Seit der Niedrigzinspolitik lassen sich Banken und Sparkassen gerne jede einzelne Leistung gesondert bezahlen. Nach einer Entscheidung des Bundesgerichtshofs müssen sich Bank-Kunden damit grundsätzlich abfinden. Das gilt insbesondere für Serviceleistungen am Bankschalter. Nach Ansicht der Karlsruher Richter dürfen Banken und Sparkassen für das Geldholen am Schalter eine Extra-Gebühr berechnen. [1]
Geklagt hatte die Zentrale zur Bekämpfung unlauteren Wettbewerbs Frankfurt am Main e. V. (kurz: „Wettbewerbszentrale“). Die beklagte Sparkasse Günzburg-Krumbach bot entgeltliche Giroverträge in unterschiedlichen Gestaltungen an, bei denen sie je nach Vertragsmodell für „Beleghafte Buchungen und Kassenposten mit Service”, ein Entgelt von ein bis zwei Euro je Buchung berechnete.
Am Geldautomaten konnten Kunden zwar Geld ohne Extra-Gebühren abheben. Der Höchstbetrag war dort aber auf 1500 Euro pro Tag begrenzt.

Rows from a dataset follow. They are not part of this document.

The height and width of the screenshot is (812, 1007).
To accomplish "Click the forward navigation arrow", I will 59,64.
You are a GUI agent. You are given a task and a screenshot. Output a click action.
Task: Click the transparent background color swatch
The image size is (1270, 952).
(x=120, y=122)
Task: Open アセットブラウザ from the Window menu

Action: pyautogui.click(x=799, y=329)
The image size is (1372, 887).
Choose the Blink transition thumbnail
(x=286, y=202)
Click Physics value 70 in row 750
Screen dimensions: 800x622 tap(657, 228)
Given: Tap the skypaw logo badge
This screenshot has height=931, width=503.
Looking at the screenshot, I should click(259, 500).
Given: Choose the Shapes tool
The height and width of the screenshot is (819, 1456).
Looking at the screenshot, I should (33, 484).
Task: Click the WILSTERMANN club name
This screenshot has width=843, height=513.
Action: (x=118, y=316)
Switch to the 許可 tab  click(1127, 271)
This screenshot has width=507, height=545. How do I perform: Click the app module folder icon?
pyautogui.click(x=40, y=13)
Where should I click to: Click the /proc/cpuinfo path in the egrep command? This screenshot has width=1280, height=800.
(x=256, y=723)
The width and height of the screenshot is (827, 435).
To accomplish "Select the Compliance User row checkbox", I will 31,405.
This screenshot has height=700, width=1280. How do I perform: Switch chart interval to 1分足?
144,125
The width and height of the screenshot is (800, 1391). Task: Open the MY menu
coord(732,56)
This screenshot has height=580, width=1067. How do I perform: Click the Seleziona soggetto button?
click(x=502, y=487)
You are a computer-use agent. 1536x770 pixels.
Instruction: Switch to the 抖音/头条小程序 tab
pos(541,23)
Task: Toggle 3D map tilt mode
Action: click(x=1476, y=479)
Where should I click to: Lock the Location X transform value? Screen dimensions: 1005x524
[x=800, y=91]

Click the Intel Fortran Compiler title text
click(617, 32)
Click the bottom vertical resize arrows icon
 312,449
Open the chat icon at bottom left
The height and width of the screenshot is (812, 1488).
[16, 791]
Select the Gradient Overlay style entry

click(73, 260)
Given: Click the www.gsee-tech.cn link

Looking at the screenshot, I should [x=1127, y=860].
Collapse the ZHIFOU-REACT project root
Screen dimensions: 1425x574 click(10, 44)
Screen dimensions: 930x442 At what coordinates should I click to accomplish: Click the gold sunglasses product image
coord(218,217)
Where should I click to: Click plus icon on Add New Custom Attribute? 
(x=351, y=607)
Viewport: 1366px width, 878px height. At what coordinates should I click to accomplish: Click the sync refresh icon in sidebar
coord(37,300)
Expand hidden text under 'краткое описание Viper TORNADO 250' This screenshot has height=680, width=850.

Wer größere Summen benötigte, dem blieb folglich nur der Weg zum Schalter.
Freipostenregelung gilt nicht mehr
Die Wettbewerbszentrale klagte auf Unterlassung dieser Praxis und bezog sich auf die bislang allgemein übliche „Freipostenregelung”. Denn nach einer früheren Rechtsprechung aus den 90er-Jahren, mussten Banken und Sparkassen ihren Kunden monatlich mindestens fünf Ein- und Auszahlungen kostenlos zur Verfügung stellen.
Dieser bisherigen Rechtsauslegung mochte der Bundesgerichtshof nicht mehr folgen. Denn 2009 hat sich mit der Umsetzung einer EU-Richtlinie die Rechtslage geändert. Seither dürfen Geldinstitute für jeden Zahlungsdienst ein Entgelt verlangen. Dazu gehörten ausdrücklich auch Ein- und Auszahlungen, erläuterte der Vorsitzende Richter Jürgen Ellenberger. Ein generelles Verbot von Extra-Gebühren sei damit nicht vereinbar.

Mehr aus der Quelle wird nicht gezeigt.